Mere days after the shooting in Atlanta, Georgia that took the lives of eight people—six of whom were Korean women—United States President Joe Biden and Vice President Kamala Harris met with Asian American lawmakers of the state, condemning racism, which they said sometimes hid “in plain sight.”
In light of this, Biden pushed for the passage of hate crime laws, specifically the Covid19 Hate Crimes Act that would fight violence against the Asian American and Pacific Islander (AAPI) communities amid the global health crisis.
“Hate can have no safe harbor in America,” Biden said. “Our silence is complicity…We have to speak out. We have to act.”
Vice President Harris, the first person of South Asian descent to hold national office, echoed this sentiment: “Racism is real in America. And it always has been. Xenophobia is real in America, and always has been… We will always speak out against violence, hate crimes and discrimination, wherever and whenever it occurs.”
This trip to the state’s capital was originally part of a victory lap aimed at promoting the benefits of passing pandemic relief legislation, the $1.9 trillion Covid relief package. It was instead spent giving comfort to a community that helped seal their win in Georgia and neighboring areas.
Georgia Rep. Marvin Lim noted that the meeting did not focus on hate crime sentencing, but on the “grief and fear people are feeling.”
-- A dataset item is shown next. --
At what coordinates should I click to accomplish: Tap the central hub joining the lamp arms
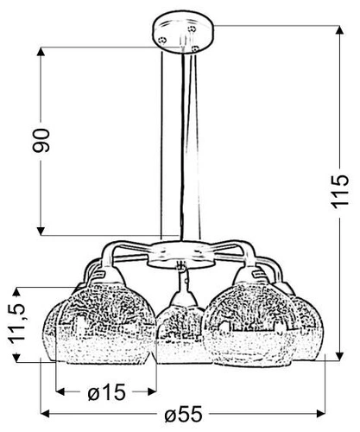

State leaders said they felt hopeful thanks to Harris’ presence. One Chinese American Democrat senator said: “Not only that she was there listening to us, but that she also understood these issues in a very intimate way, that in some ways you can’t teach, that you can’t teach that sort of lived experience.”
A spike in attacks against people of Asian descent has been observed in the past year, with almost 3,800 incidents being reported to California-based reporting center Stop AAPI Hate, as well as partner advocacy groups.